Courage Has No Color, the True Story of the Triple Nickles: America’s First Black Paratroopers
by Tanya Lee Stone
Middle School, High School Candlewick 148 pp.
1/13 978-0-7636-5117-6 $24.99
e-book ed. 978-0-7636-6405-3 $24.99
“How does one survive and outlast the racism that was our daily fare at that time?” asks artist Ashley Bryan in the foreword to this fine work about the treatment of black soldiers during World War II. With the spectacular success of the Air Force’s Tuskegee Airmen, President Roosevelt ordered the formation of an all-black Army paratrooper unit, the 555th Parachute Infantry Company, nicknamed the Triple Nickles.

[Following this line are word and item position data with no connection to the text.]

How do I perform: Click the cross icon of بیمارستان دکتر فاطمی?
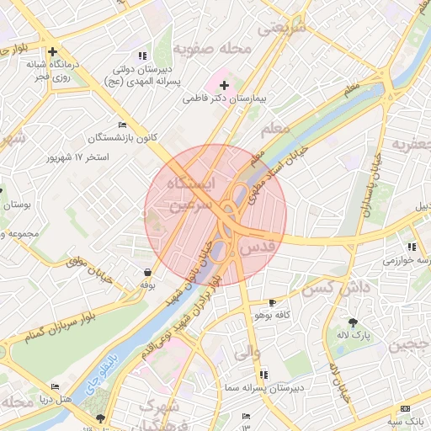coord(224,85)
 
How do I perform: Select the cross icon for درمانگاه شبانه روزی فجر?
coord(53,51)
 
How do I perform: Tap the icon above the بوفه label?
coord(148,273)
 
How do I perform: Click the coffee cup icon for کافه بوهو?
coord(271,302)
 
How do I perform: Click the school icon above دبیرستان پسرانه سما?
coord(264,374)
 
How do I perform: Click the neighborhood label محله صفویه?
coord(222,49)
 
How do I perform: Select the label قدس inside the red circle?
coord(258,247)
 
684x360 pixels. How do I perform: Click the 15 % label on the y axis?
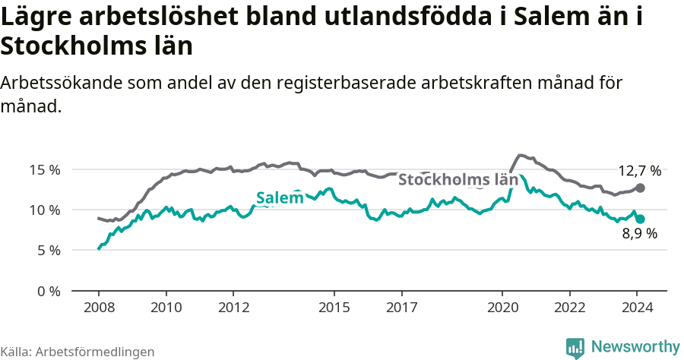click(45, 169)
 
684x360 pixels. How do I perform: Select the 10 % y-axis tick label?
click(45, 210)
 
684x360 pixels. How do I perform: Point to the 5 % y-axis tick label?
click(49, 250)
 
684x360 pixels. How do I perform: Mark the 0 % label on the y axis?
click(49, 291)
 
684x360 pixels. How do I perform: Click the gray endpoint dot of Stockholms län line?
click(641, 188)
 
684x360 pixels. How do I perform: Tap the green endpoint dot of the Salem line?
click(641, 219)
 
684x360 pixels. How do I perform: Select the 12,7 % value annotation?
click(639, 171)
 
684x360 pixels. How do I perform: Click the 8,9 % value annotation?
click(639, 234)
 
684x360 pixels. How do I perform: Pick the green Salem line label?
click(280, 198)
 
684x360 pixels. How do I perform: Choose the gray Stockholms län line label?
click(458, 180)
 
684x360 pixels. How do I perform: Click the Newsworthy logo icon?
click(575, 347)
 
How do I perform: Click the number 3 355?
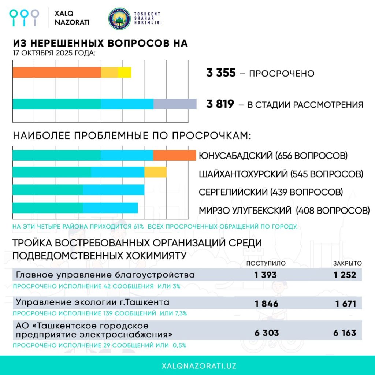pos(221,73)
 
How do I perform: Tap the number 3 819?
pos(220,104)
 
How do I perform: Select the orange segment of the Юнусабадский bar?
pos(175,155)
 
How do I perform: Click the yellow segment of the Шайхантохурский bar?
pos(155,172)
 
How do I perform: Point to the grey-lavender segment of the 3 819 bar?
pos(175,104)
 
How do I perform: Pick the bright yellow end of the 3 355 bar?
pos(125,73)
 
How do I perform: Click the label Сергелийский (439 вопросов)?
pos(271,192)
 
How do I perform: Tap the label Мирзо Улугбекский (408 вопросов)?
pos(284,211)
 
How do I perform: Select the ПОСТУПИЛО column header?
pos(266,263)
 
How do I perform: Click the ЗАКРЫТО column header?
pos(347,263)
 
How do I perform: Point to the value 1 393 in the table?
pos(266,275)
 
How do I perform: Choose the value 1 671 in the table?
pos(345,304)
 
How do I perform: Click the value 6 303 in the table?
pos(266,333)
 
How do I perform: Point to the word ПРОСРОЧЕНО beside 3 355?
pos(282,74)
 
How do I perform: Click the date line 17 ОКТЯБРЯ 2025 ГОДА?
pos(54,53)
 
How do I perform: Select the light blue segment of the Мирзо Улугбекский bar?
pos(110,208)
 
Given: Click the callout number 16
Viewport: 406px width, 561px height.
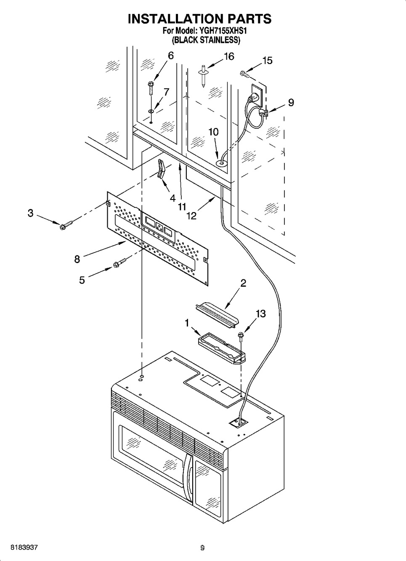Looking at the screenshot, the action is [229, 56].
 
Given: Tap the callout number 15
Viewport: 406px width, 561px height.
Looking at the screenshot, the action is [267, 61].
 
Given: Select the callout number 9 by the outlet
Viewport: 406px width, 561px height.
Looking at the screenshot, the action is [291, 102].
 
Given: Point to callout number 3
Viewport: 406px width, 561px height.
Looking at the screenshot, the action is [31, 213].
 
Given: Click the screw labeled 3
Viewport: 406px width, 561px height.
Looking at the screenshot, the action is [66, 225].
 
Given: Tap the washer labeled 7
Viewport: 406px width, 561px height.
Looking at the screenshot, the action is [151, 111].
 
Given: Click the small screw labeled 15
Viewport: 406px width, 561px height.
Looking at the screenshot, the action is [244, 74].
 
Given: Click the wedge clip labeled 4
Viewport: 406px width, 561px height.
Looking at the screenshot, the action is [160, 170].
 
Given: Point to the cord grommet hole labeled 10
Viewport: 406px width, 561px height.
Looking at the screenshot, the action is [222, 163].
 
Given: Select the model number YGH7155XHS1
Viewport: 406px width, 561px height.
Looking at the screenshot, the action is [223, 31].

But the Triple Nickles didn’t actually fight anywhere, as white soldiers didn’t want to fight alongside black soldiers. They weren’t allowed into restaurants and movie theaters, their housing was substandard, and they weren’t even given access to ammunition. Eventually, they put their training to use as smokejumpers in the forests of the western United States. Though they did help to pave the way for a more integrated military in later wars, their story in World War II was one of frustration. The book’s focus is wide: there are excellent sections on segregation and stereotypes in American history, Japanese American internment camps, Japanese balloon bombs, the Battle of the Bulge, and Operation Firefly, brought to life with archival photographs and Stone’s always clear prose. Readers may not find an exciting tale of wartime heroics here, but they will find a story of subtle forms of courage and unexpected ways soldiers can serve their country. Backmatter includes a timeline, chapter-by-chapter source notes, a bibliography, and an index.
From the January/February 2013 issue of The Horn Book Magazine.